Relembrando a história : no dia 30 de abril de 1977, dezenas de mulheres argentinas decidiram se manifestar na praça de Maio, em frente à sede do governo, a Casa Rosada, a fim de exigir respostas sobre o paradeiro dos seus filhos que haviam desaparecido sob as ordens das juntas militares que então governavam o país.

E as mães (as madres) passaram a se reunir todas as quintas-feiras para exigir repostas.

"Esta praça serve para isso: para gritar, denunciar, dizer, falar, sonhar. É muito bonito sonhar. Devemos fazer as coisas com alegria e amor. A revolução se faz com amor, não somente com armas", defendia Hebe de Bonafini.

Anos atrás tive a oportunidade de ir a Buenos Aires, mas declinei do convite. E eu me imaginava, eu me via claramente na Praça de Maio, sentada num banco qualquer, chorando, sofrendo empaticamente com aquelas mães, revivendo dores que não passei na minha trajetória pessoal, mas sofri junto conhecedora que sou da História e dos sentimentos humanos. Eu sei: eu ficaria ali horas, parada, sentada, pensando, amargamente contemplando aquele espaço. Eu estaria a pensar e a sentir uma grande parte da dor de uma mãe, de centenas de mães, a esperar a volta dos seus filhos e filhas. Filhos. A nossa melhor parte, a nossa maior causa, o nosso maior brilho. Quando o assunto é filho, a fala é sempre amorosamente superlativa. Filho é sempre maior, é mais que tudo. Simples assim.

Cheguei a esculpir em cerâmica uma “dona Hebe” poucos anos atrás. Ela foi planejada fisicamente larga para que o seu coração e suas dores e esperanças tivessem lugar para se acomodar. O seu lencinho branco está ali, invariavelmente, cobrindo os seus cabelos. Guardo uma lembrança dessa história comigo. Dona Hebe é uma companheira que tenho, simbolicamente, no meio dos meus livros sobre a América Latina.

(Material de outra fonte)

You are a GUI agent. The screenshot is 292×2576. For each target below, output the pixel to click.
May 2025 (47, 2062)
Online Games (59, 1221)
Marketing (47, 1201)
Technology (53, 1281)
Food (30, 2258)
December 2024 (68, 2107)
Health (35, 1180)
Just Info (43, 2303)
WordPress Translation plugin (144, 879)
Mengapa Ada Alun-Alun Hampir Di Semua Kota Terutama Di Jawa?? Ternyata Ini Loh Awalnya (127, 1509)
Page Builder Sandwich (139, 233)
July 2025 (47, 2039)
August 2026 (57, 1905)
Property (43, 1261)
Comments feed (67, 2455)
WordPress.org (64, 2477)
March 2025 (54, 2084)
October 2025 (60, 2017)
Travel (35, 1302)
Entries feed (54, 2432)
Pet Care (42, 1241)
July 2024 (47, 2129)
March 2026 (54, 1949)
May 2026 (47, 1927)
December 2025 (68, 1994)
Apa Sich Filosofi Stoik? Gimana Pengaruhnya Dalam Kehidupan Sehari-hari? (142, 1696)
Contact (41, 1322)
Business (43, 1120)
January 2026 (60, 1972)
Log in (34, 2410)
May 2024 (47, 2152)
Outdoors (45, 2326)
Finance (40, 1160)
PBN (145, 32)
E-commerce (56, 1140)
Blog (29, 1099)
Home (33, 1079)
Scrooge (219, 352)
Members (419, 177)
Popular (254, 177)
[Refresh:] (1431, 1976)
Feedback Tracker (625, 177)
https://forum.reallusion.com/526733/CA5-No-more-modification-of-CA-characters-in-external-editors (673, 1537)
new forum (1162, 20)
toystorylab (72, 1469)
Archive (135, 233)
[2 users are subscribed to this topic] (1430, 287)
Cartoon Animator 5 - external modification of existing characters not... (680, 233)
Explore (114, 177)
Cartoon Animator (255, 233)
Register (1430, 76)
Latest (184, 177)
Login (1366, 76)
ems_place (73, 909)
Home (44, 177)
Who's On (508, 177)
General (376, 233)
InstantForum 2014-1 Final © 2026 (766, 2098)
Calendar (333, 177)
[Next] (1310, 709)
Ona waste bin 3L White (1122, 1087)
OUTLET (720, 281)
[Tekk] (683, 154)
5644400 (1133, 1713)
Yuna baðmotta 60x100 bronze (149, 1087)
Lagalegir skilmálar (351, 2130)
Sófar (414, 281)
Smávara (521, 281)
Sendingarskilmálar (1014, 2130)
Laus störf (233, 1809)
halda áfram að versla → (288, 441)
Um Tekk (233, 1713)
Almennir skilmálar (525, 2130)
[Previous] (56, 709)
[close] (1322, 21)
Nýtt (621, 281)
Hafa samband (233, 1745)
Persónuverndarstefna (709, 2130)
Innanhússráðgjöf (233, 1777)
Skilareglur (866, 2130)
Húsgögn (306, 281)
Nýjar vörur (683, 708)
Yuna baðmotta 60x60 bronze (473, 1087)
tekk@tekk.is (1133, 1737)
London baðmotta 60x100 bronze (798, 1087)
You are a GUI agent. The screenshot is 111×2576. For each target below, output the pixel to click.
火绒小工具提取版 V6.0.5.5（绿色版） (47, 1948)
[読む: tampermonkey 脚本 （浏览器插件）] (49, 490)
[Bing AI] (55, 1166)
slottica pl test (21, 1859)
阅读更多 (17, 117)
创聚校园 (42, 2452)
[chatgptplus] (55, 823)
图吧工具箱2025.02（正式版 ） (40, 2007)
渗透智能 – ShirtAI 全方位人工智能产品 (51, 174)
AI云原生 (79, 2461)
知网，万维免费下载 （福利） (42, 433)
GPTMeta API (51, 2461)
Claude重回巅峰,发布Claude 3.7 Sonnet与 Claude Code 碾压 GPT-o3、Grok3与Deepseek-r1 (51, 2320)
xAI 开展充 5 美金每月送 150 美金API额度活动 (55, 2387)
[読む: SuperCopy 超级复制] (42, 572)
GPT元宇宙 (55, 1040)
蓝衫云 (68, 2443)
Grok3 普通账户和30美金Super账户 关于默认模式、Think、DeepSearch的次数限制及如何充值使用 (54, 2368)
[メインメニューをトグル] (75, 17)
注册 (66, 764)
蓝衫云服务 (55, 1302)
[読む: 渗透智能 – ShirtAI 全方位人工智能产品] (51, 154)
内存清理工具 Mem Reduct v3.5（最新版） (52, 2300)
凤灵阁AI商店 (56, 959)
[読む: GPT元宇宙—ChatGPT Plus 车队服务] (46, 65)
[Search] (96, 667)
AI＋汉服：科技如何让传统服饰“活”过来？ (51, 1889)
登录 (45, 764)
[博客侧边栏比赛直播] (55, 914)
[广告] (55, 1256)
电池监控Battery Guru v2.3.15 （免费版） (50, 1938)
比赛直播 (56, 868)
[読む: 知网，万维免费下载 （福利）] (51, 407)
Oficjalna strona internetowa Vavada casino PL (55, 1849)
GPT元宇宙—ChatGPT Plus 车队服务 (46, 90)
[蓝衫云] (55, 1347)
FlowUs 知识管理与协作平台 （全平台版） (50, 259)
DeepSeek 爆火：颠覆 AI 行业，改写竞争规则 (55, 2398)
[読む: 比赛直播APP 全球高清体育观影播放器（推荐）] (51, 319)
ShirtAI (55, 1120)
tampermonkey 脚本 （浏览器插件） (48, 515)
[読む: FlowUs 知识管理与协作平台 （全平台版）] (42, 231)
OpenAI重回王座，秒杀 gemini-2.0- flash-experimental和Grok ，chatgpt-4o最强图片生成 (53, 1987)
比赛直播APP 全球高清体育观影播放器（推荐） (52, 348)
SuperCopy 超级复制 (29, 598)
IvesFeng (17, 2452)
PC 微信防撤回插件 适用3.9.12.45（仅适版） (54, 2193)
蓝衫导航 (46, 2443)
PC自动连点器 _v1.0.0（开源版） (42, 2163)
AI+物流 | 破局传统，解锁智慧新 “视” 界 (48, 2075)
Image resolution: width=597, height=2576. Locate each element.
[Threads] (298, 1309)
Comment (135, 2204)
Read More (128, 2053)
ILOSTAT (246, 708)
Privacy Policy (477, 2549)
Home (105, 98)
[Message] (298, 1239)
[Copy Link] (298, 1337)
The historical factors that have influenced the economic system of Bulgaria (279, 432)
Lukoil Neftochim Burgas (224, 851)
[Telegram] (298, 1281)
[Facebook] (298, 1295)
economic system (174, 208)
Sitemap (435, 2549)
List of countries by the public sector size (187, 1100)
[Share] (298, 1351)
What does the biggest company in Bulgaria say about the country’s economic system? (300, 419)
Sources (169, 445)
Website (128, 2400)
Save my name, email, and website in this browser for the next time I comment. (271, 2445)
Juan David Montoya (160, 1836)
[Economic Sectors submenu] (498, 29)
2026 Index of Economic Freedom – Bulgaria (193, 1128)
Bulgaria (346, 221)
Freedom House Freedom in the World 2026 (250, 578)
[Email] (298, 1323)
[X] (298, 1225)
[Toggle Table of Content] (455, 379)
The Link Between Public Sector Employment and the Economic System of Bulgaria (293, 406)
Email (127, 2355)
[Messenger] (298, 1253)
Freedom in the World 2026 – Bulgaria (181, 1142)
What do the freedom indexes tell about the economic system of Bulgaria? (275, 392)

Siga em paz, dona Hebe. Mas siga feliz. A senhora fez a sua parte de forma única, comovente, maternal, incrivelmente corajosa, humana e cidadã e nunca deixou de amar. Então agora: reencontre Jorge, Raúl, sua norinha. Vivam felizes, se abracem demoradamente. Não, não tenham pressa alguma. Abracem até que lhes doam os braços. Que possam rir e planejar novas oportunidades para serem mais felizes. Acabem de vez com toda sorte de angústias. Enxuguem as suas lágrimas mutuamente. E joguem os lenços molhados fora. E sorriam: olhos nos olhos. Que a estrada de vocês seja linda, primaveril, com sol de meio dia e entardecer alaranjado, cheio de sonhos, suavidade, brilho intenso e que o amor entre vocês possa ser, de fato, eterno.